The circle in the diagram has centre \(C\). Three angles \(\alpha, \beta, \gamma\) are also indicated.
The angles \(\alpha,\beta, \gamma\) are related by the equation:
\(\cos \alpha = \sin (\beta + \gamma)\),
\(\sin \beta = \sin \alpha \sin \gamma\),
\(\sin \beta (1 − \cos \alpha) = \sin \gamma\),
\(\sin (\alpha + \beta) = \cos \gamma \sin \alpha\).
Let’s give the vertices in the diagram some names. We’ll call the vertex of angles \(\alpha\) and \(\beta\), \(A\), and the vertex of angle \(\gamma\), B.

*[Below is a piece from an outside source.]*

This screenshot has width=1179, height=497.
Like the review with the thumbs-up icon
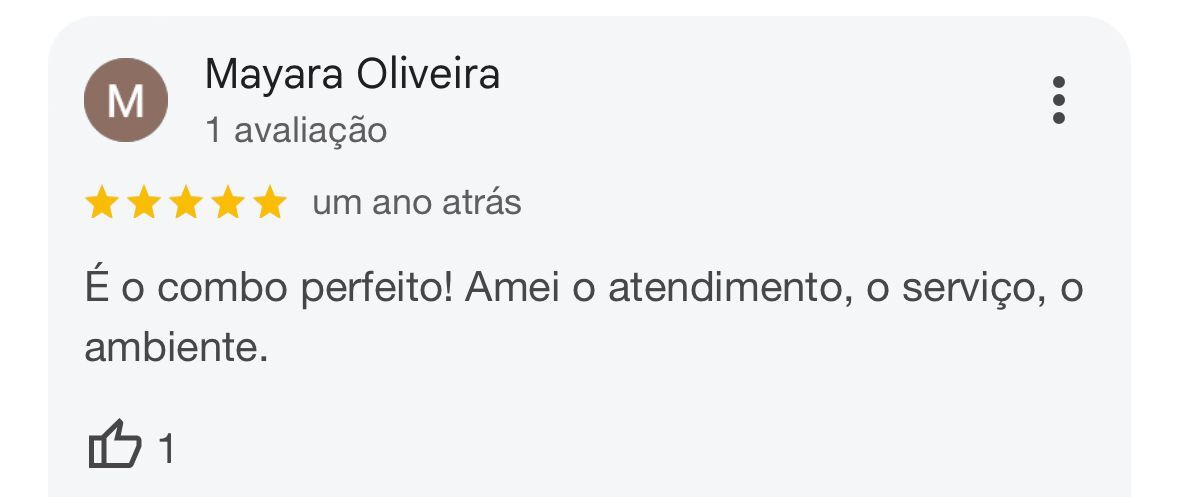[114, 445]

We’ll also draw in the radius between C and the tangent - they’ll be perpendicular at the point of contact. We’ll call this point \(D\).
By looking at the right-angled triangle \(ACD\), we can see that the length of \(AC = x = \dfrac{r}{\sin \alpha}\), so \(r = x\sin\alpha\).
Now we can apply the sine rule to the triangle \(ABC\) to give \[\frac{\sin \beta}{r}=\frac{\sin \gamma}{x},\] so \[x\sin\beta = r\sin\gamma \implies x\sin\beta = x\sin\alpha\sin\gamma.\]
So on cancelling \(x\) we have \[\sin \beta = \sin \alpha \sin \gamma,\] and the answer is (b).